Tak Perlu Izin Jokowi, Setya Novanto Bisa Dijemput Paksa KPK
GarangNews - Mantan Ketua Mahkamah Konstitusi Mahfud MD menyatakan, Komisi Pemberantasan Korupsi (KPK) bisa melakukan jemput paksa terhadap Ketua DPR Setya Novanto untuk kepentingan pemeriksaan dalam kasus korupsi KTP-el.
Menurut Mahfud, KPK tidak perlu mendapatkan izin dari Presiden. Bahkan, lembaga anti rasuah tersebut bisa melakukan penjemputan paksa.
"Kalau sudah tersangka, untuk dipanggil KPK tidak perlu persetujuan presiden, bisa dijemput paksa juga," kata Mahfud di Kompleks Kepatihan, Yogyakarta, Selasa (7/11/2017).
Dijelaskan, merujuk pada Undang-Undang (UU) Nomor 17 Tahun 2014 tentang MPR, DPR, DPD, dan DPRD (MD3) Pasal 245 ayat 3 butir c menyatakan bahwa untuk kasus pidana khusus, pemeriksaan terhadap anggota DPR tidak perlu izin presiden.

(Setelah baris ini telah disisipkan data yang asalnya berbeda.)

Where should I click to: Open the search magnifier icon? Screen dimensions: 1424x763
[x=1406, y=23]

"Tidak harus izin, bisa langsung diambil. Tapi ya tidak sampai ke sana, untuk apa dijemput paksa, biasa aja dateng kok," ujar dia.

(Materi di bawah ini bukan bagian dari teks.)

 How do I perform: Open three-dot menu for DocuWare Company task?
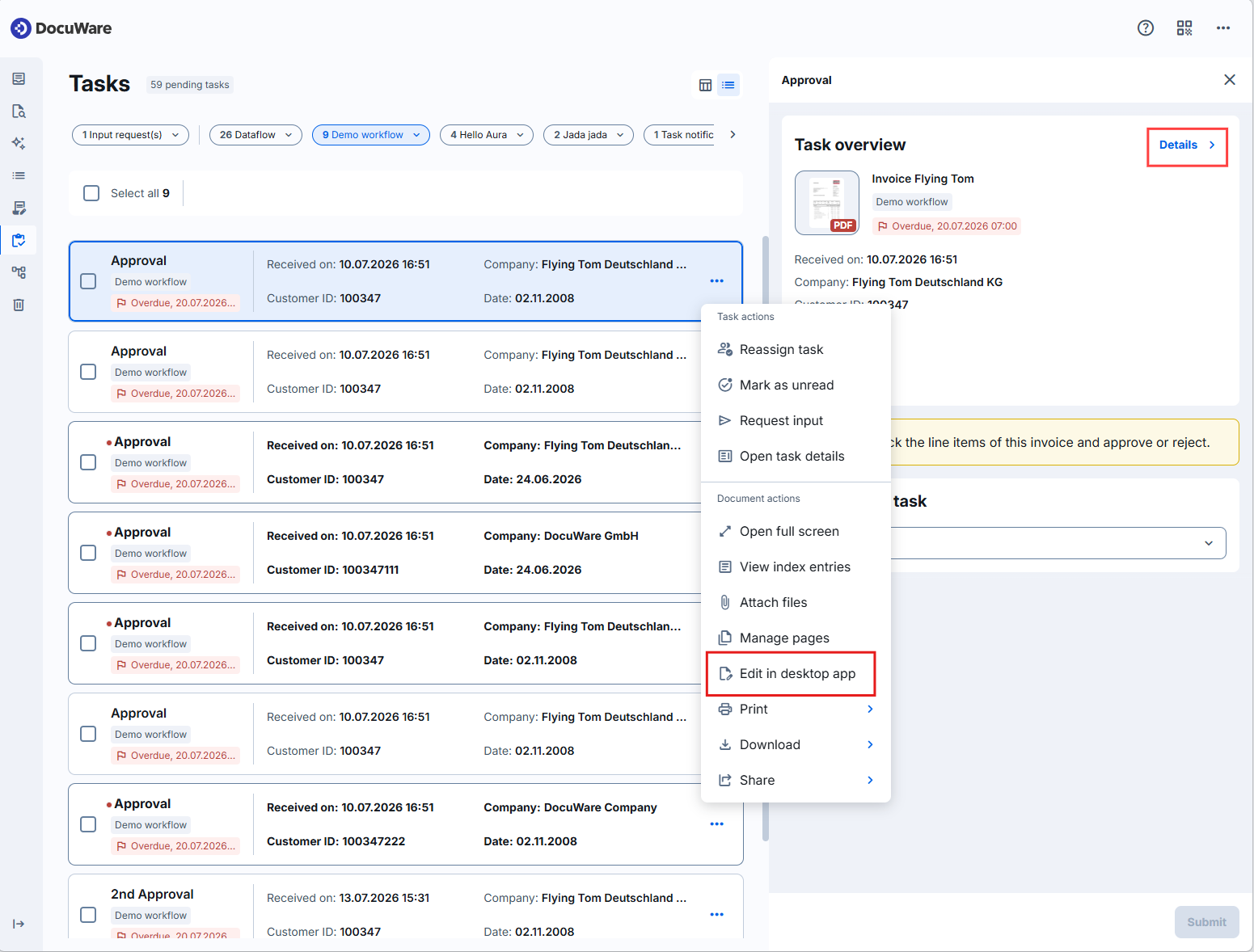(x=716, y=824)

Mahfud menilai, saat Setya Novanto menang praperadilan, pada dasarnya memang sangat memungkinkan untuk ditersangkakan kembali karena saat itu dua alat bukti sudah mencukupi.
"Saya sudah bilang begitu dia menang di praperadilan tidak sampe satu jam, saya bilang itu bisa ditersangkakan lagi. Karena dalam logika publik dan logika hukum yang saya pelajari memang sudah cukup dua alat bukti," jelasnya.
Namun demikian, Mahfud berharap KPK bisa bertindak lebih cepat untuk segera melimpahkan kasus Novanto ke pengadilan. Tujuannya, kata dia, agar tidak dipraperadilankan lagi.
"Kalau soal keberanian saya salut KPK berani artinya tidak takut tekanan dari manapun tekanan politik," papar Mahfud MD.